## [WHAT IS NEEDED]
Put every line of the material below into a Markdown table with the columns Row and Text, numbering each line in order and skipping blank lines.

=-=-=

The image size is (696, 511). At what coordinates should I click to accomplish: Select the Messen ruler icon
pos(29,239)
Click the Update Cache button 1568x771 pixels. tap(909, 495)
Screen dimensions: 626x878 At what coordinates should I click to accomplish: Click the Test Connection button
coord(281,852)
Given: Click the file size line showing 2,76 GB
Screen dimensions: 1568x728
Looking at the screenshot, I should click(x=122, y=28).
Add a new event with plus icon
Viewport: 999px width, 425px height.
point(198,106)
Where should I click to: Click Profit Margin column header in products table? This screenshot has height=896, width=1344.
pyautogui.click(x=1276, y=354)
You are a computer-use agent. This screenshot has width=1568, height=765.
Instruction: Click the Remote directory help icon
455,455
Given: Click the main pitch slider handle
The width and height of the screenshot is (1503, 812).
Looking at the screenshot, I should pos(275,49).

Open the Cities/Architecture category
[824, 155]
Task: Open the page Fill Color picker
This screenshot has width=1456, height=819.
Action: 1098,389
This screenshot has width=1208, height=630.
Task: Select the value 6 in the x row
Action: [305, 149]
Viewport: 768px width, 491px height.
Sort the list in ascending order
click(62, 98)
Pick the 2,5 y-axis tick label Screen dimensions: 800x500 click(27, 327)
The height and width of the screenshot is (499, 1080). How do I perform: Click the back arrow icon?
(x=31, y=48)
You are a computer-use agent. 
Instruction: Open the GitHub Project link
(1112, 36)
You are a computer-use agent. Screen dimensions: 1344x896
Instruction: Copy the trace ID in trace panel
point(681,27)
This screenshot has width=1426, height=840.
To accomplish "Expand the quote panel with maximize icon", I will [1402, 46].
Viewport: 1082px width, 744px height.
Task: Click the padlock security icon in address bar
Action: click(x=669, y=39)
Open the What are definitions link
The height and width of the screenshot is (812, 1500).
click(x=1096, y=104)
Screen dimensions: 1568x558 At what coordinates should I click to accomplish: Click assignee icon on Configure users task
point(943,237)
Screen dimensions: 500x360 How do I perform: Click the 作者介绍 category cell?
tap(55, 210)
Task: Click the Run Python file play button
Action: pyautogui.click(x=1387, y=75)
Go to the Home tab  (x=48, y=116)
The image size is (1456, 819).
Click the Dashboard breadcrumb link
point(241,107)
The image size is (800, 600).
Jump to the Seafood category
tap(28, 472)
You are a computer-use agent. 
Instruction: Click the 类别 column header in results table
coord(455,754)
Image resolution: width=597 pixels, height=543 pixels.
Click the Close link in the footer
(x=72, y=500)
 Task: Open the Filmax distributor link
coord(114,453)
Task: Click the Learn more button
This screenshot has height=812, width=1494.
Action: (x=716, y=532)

=-=-=

## [RESPONSE FOR THIS EXERCISE]
| Row | Text |
|---|---|
| 1 | The image size is (696, 511). At what coordinates should I click to accomplish: Select the Messen ruler icon |
| 2 | pos(29,239) |
| 3 | Click the Update Cache button 1568x771 pixels. tap(909, 495) |
| 4 | Screen dimensions: 626x878 At what coordinates should I click to accomplish: Click the Test Connection button |
| 5 | coord(281,852) |
| 6 | Given: Click the file size line showing 2,76 GB |
| 7 | Screen dimensions: 1568x728 |
| 8 | Looking at the screenshot, I should click(x=122, y=28). |
| 9 | Add a new event with plus icon |
| 10 | Viewport: 999px width, 425px height. |
| 11 | point(198,106) |
| 12 | Where should I click to: Click Profit Margin column header in products table? This screenshot has height=896, width=1344. |
| 13 | pyautogui.click(x=1276, y=354) |
| 14 | You are a computer-use agent. This screenshot has width=1568, height=765. |
| 15 | Instruction: Click the Remote directory help icon |
| 16 | 455,455 |
| 17 | Given: Click the main pitch slider handle |
| 18 | The width and height of the screenshot is (1503, 812). |
| 19 | Looking at the screenshot, I should pos(275,49). |
| 20 | Open the Cities/Architecture category |
| 21 | [824, 155] |
| 22 | Task: Open the page Fill Color picker |
| 23 | This screenshot has width=1456, height=819. |
| 24 | Action: 1098,389 |
| 25 | This screenshot has width=1208, height=630. |
| 26 | Task: Select the value 6 in the x row |
| 27 | Action: [305, 149] |
| 28 | Viewport: 768px width, 491px height. |
| 29 | Sort the list in ascending order |
| 30 | click(62, 98) |
| 31 | Pick the 2,5 y-axis tick label Screen dimensions: 800x500 click(27, 327) |
| 32 | The height and width of the screenshot is (499, 1080). How do I perform: Click the back arrow icon? |
| 33 | (x=31, y=48) |
| 34 | You are a computer-use agent.  |
| 35 | Instruction: Open the GitHub Project link |
| 36 | (1112, 36) |
| 37 | You are a computer-use agent. Screen dimensions: 1344x896 |
| 38 | Instruction: Copy the trace ID in trace panel |
| 39 | point(681,27) |
| 40 | This screenshot has width=1426, height=840. |
| 41 | To accomplish "Expand the quote panel with maximize icon", I will [1402, 46]. |
| 42 | Viewport: 1082px width, 744px height. |
| 43 | Task: Click the padlock security icon in address bar |
| 44 | Action: click(x=669, y=39) |
| 45 | Open the What are definitions link |
| 46 | The height and width of the screenshot is (812, 1500). |
| 47 | click(x=1096, y=104) |
| 48 | Screen dimensions: 1568x558 At what coordinates should I click to accomplish: Click assignee icon on Configure users task |
| 49 | point(943,237) |
| 50 | Screen dimensions: 500x360 How do I perform: Click the 作者介绍 category cell? |
| 51 | tap(55, 210) |
| 52 | Task: Click the Run Python file play button |
| 53 | Action: pyautogui.click(x=1387, y=75) |
| 54 | Go to the Home tab  (x=48, y=116) |
| 55 | The image size is (1456, 819). |
| 56 | Click the Dashboard breadcrumb link |
| 57 | point(241,107) |
| 58 | The image size is (800, 600). |
| 59 | Jump to the Seafood category |
| 60 | tap(28, 472) |
| 61 | You are a computer-use agent.  |
| 62 | Instruction: Click the 类别 column header in results table |
| 63 | coord(455,754) |
| 64 | Image resolution: width=597 pixels, height=543 pixels. |
| 65 | Click the Close link in the footer |
| 66 | (x=72, y=500) |
| 67 |  Task: Open the Filmax distributor link |
| 68 | coord(114,453) |
| 69 | Task: Click the Learn more button |
| 70 | This screenshot has height=812, width=1494. |
| 71 | Action: (x=716, y=532) |